California

School Buses Are Typically Much Safer Than Cars

School bus fatalities are rare compared to the number of deaths on America's highways

Deaths from school bus crashes like the tragedy in New Jersey on Thursday are rare, accounting for less than one percent of the country's yearly motor vehicle fatalities, according to the National Highway Transportation Safety Administration.

School buses are the most regulated vehicles on the road, and students are 70 times more likely to get to school safely aboard a bus than in a car, according to the administration. The buses are designed to be safer than passenger vehicles.

From 2007 to 2016, there were 320,874 fatal motor vehicle crashes, of which 1,147 or 0.4 percent were school-transportation-related, data from the National Center for Statistics and Analysis show.

On Thursday, a school bus collided with a dump truck on Interstate 80 in New Jersey, causing deaths. 

The accident, in Mount Olive Township, ripped the undercarriage off the bus from East Brook Middle School in Paramus, and left it on its side in the median. Information on other injuries wasn’t immediately available although the nearby Morristown Medical Center confirmed that it was receiving patients.

The public school has about 650 students in the fifth through eighth grades.

School-transportation related crashes — defined as involving a school bus or another bus functioning as one — killed 1,282 people of all ages from 2007 to 2016, according to a January 2018 report from National Center for Statistics and Analysis. That’s an average of 128 fatalities each year.

Of the 281 school-aged children who were killed, 58 were in school transportation vehicles, 116 were in other vehicles, 98 were pedestrians, eight were bicyclists and one was another non-occupant.

Among the safety features that school buses provide: flashing red lights, rollover protection, protective seating, high crush standards and stop-sign arms. 

One of the major debates over the years has been whether school buses should be required to have seat belts. 

In New Jersey, all vehicles manufactured after October 1992 must be equipped with lap-type seat belts or other child restraint systems, according to the state. All school buses without seat belts that were grandfathered under the law have been out of service as of September 2013.

But there is no similar federal requirement.
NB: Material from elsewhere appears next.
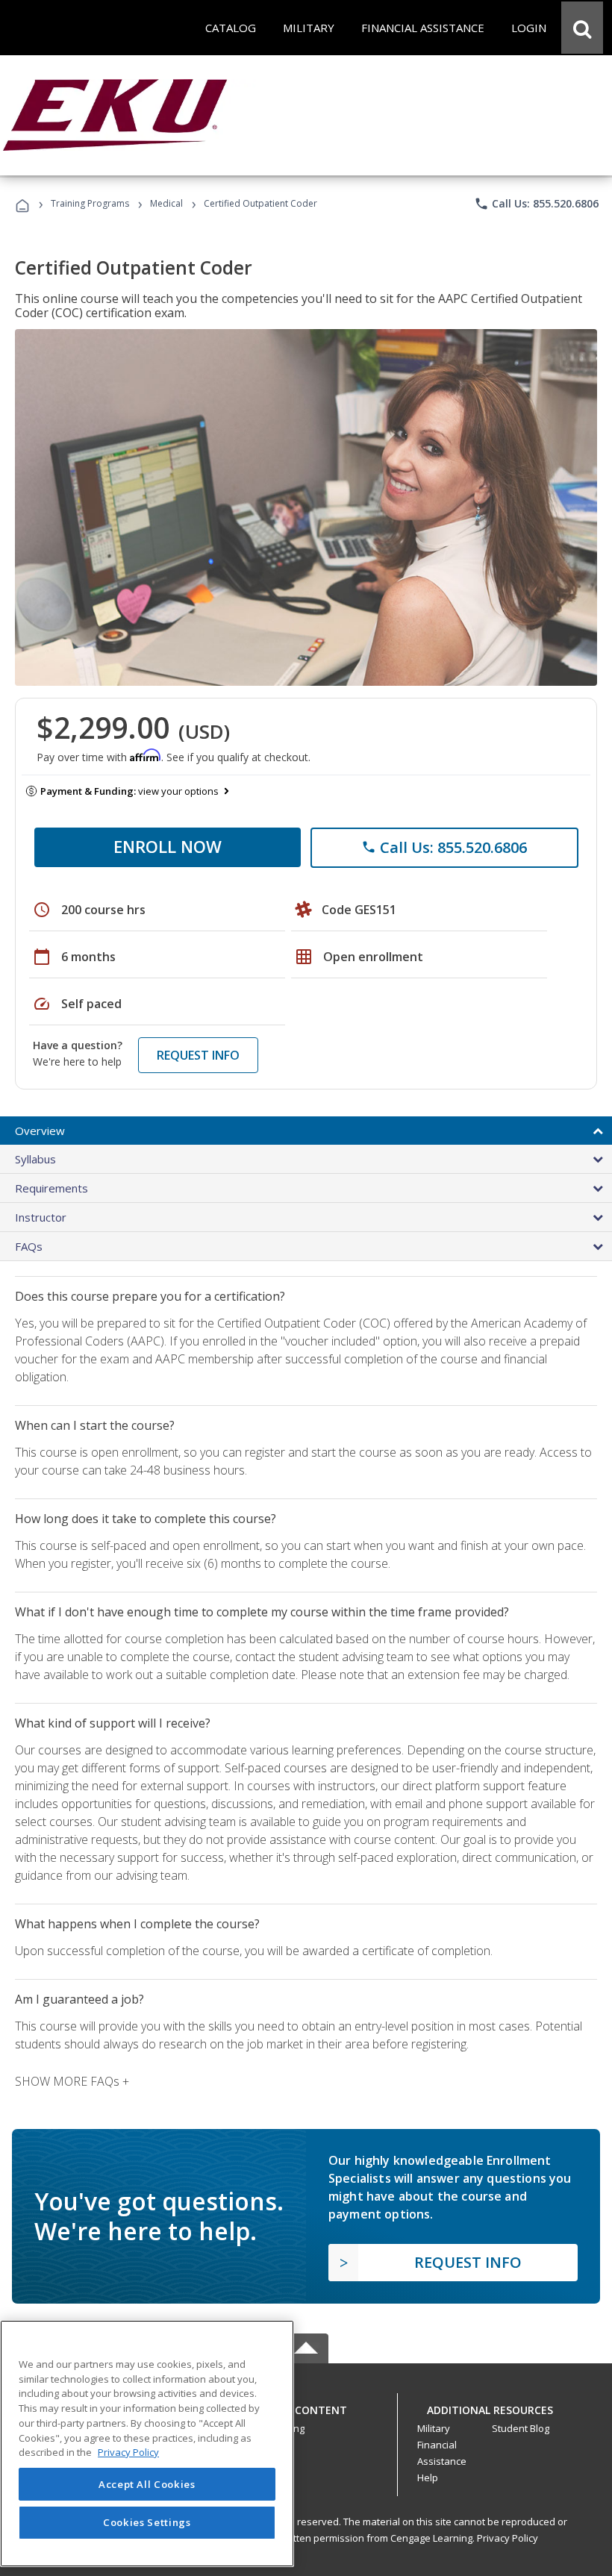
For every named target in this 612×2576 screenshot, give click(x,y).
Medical (166, 203)
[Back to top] (306, 2407)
The National Highway Transportation Safety Administration says that large school buses are designed with a different kind of safety restraint system that works "extremely well." 

Children are protected through what is known as "compartmentalization," or strong, closely-spaced seats that have energy-absorbing seat backs, according to the administration. Smaller school buses must have lap belts, shoulder belts or both.
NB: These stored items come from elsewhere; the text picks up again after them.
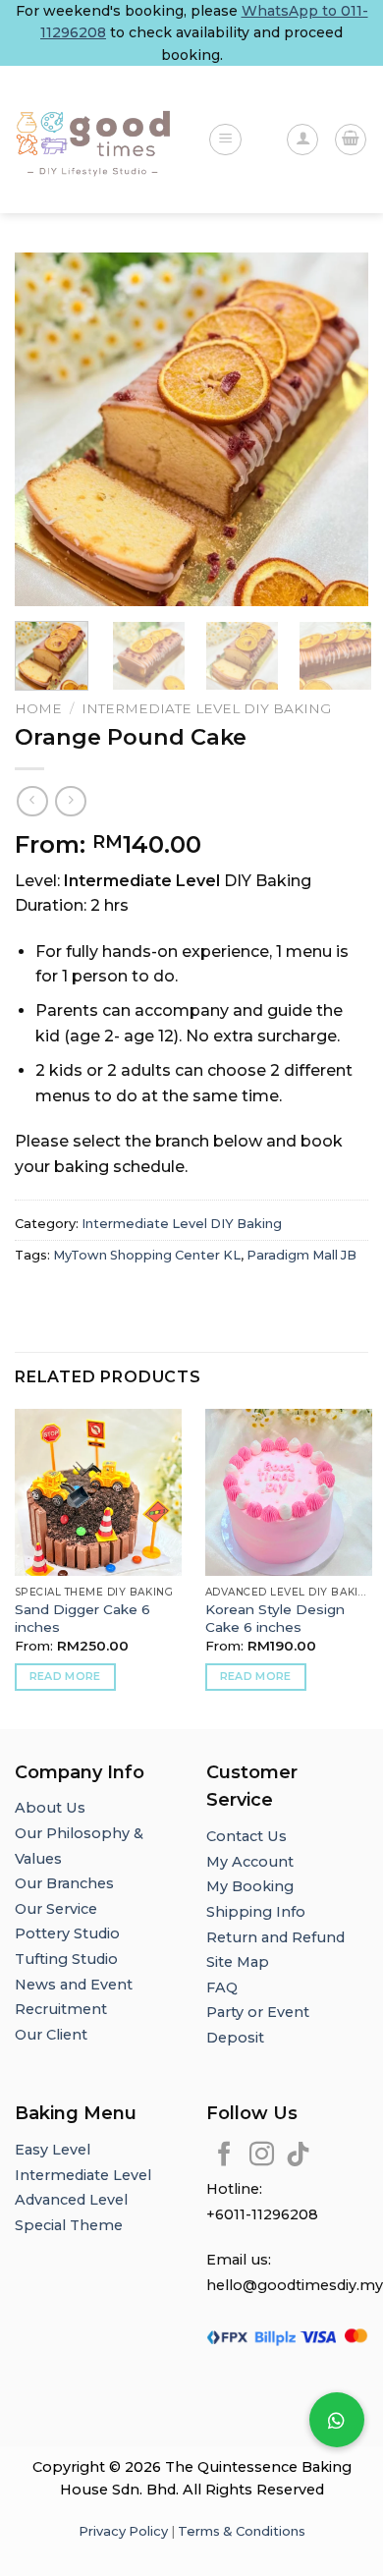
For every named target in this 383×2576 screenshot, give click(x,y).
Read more (65, 1676)
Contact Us (246, 1836)
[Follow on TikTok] (298, 2155)
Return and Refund (275, 1937)
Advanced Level (71, 2200)
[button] (336, 2419)
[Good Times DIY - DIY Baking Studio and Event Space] (96, 140)
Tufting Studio (66, 1959)
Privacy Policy (123, 2531)
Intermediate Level (83, 2175)
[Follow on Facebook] (224, 2155)
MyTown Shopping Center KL (147, 1255)
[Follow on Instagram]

Though fatal school bus accidents are uncommon, these are some of the deadliest over the years:

Nov. 21, 2016: A school bus driver in Chattanooga, Tennessee, ran the bus off a winding road, hit a pole and flipped into a tree, killing six children. The driver, who authorities said was on his phone and driving 50 miles an hour on the narrow road, was found guilty of numerous charges, including criminally negligent homicide, according to NBC News.

Sept. 21, 1989: A Dr. Pepper delivery truck collided with a school bus carrying junior high and high school students in Alton, Texas. Twenty-one students between the ages of 12 and 18 died when the bus went over an embankment and into a gravel pit filled with water. The driver, who according to the Houston Chronicle, missed a stop sign, was later acquitted of criminally negligent homicide charges.

May 21, 1976: A bus carrying a high school a cappella choir from Yuba City High School in the Sacramento Valley broke through a guardrail on a freeway off-ramp near Martinez, California, fell 30 feet and landed upside down with the roof crushed. Twenty-eight students and an adult chaperone were killed. The students were traveling to Miranda High School in Orinda, California, for a performance.

Feb. 28, 1958: A bus taking elementary and high school students to a school in Prestonburg, Kentucky, hit the back of a truck on U.S. Route 23, went down an embankment into the Levisa Fork of the Big Sandy River and was swept away. Twenty-six students and the bus driver drowned.